■ **Problems**:
a: According to the review of The Green Zone, what rank and unit does Matt Damon's character Roy Millar hold?
b: Render this sentence from The Green Zone review in Spanish: "His unit takes casualties, though, in their empty task."
c: Carry on the review of The Green Zone from its final sentence, writing a further paragraph or two in the same voice.

■ **Passage provided**:
+ + + + + + +

Tuesday, 6 April 2010

Green Unpleasant Land


The Green Zone is the second movie I’ve seen this year set against the Iraq War, coming not long after The Hurt Locker. The latter was accomplished; the former breathless. It’s not bad in its attempts to make sense of the whole Iraq mess, turning a conspiracy theory into roller-coaster thriller!

It has a Bourne-like quality, hardly surprising with Matt Damon in the lead! Sorry, I’m being disingenuous; it has a Bourne-like quality because it follows the same formula, a formula that those familiar with the Bourne movies will recognise - a maverick agent working against malevolent forces on his own side, except this time Bourne/Damon is in uniform.

The Green Zone, directed by Paul Greengrass stars Damon as Roy Millar, a warrant officer in the US Army Special Forces whose unit is charged with the search for those legendary and mythical weapons of mass destruction (WMDs) in the wake of the 2003 invasion of Iraq. Yes, indeed, mythical WMDs, because that’s the whole point of the movie: Millar’s search is continually fruitless. His unit takes casualties, though, in their empty task. In his frustration Millar questions the intelligence on which his quest is based. But he is told to keep quiet by his superiors, who insist that it is all good.

+ + + + + + +

■ **Extracted material**:
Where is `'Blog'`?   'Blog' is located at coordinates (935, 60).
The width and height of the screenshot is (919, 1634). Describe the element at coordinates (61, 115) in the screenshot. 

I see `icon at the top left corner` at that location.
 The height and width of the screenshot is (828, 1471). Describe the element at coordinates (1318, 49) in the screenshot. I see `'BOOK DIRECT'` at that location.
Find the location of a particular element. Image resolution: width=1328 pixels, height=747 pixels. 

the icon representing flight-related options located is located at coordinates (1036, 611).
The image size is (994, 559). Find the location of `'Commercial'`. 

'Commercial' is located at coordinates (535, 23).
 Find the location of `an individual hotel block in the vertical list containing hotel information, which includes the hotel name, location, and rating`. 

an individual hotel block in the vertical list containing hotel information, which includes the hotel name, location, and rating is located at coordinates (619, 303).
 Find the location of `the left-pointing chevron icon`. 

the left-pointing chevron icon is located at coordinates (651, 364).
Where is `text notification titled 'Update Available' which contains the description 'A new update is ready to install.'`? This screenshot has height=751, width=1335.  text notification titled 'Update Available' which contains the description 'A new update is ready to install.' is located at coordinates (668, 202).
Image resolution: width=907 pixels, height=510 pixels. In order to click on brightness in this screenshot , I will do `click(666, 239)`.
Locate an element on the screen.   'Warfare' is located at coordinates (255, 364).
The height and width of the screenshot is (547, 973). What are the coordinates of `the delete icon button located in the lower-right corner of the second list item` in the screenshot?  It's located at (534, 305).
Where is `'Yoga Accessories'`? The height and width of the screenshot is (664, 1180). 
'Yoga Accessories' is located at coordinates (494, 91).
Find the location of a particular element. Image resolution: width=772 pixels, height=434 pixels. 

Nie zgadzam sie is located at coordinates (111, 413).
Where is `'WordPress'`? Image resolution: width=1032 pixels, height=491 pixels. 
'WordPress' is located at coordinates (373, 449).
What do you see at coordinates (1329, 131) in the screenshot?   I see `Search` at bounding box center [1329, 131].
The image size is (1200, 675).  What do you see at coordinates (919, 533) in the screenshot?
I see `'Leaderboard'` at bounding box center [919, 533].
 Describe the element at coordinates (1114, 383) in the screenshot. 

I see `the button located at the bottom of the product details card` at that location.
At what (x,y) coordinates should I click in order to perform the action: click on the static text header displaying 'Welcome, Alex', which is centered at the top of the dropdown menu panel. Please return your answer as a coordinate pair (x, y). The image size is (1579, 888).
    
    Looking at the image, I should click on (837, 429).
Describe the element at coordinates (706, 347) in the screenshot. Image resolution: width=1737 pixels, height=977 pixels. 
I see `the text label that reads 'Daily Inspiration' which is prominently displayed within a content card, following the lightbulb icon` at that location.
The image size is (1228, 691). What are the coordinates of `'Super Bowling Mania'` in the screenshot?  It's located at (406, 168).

+ + + + + + +

■ **In response**:
a: He is a warrant officer in the US Army Special Forces.

b: Su unidad sufre bajas, sin embargo, en su estéril tarea.

c:
Behaving in a way that no officer would; behaving, though, in the way that Jason Bourne would, Millar sets off on his own quest to unravel the truth, a quest that leads to conflict with one Clark Poundhouse, played by Greg Kinnear, of Pentagon Special Intelligence. Puoundhouse, it seems to me, is clearly based on the character of Paul Bremer, the American diplomat who effectively ruled Iraq as a kind of viceroy after the invasion, a man who found chaos and created catastrophe!

Bit by bit the story becomes clear, especially after Millar makes contact with one General Al-Rawi, played by Yigal Naor, a senior officer in the old Iraqi army and an informant who goes by the code-name of ‘Magellan.’ Well, it turns out there were no WMDs, there hadn’t been since the First Gulf War, information that had been given to Poundstone, who hid it from his superiors to allow the invasion to go ahead anyway.

So, there you have it: the invasion of Iraq was based not on miscalculation but manipulation! The Green Zone is a reasonably competent war movie come political thriller with all sorts of adrenalin rushes scattered along the way. Just don’t take the message too seriously.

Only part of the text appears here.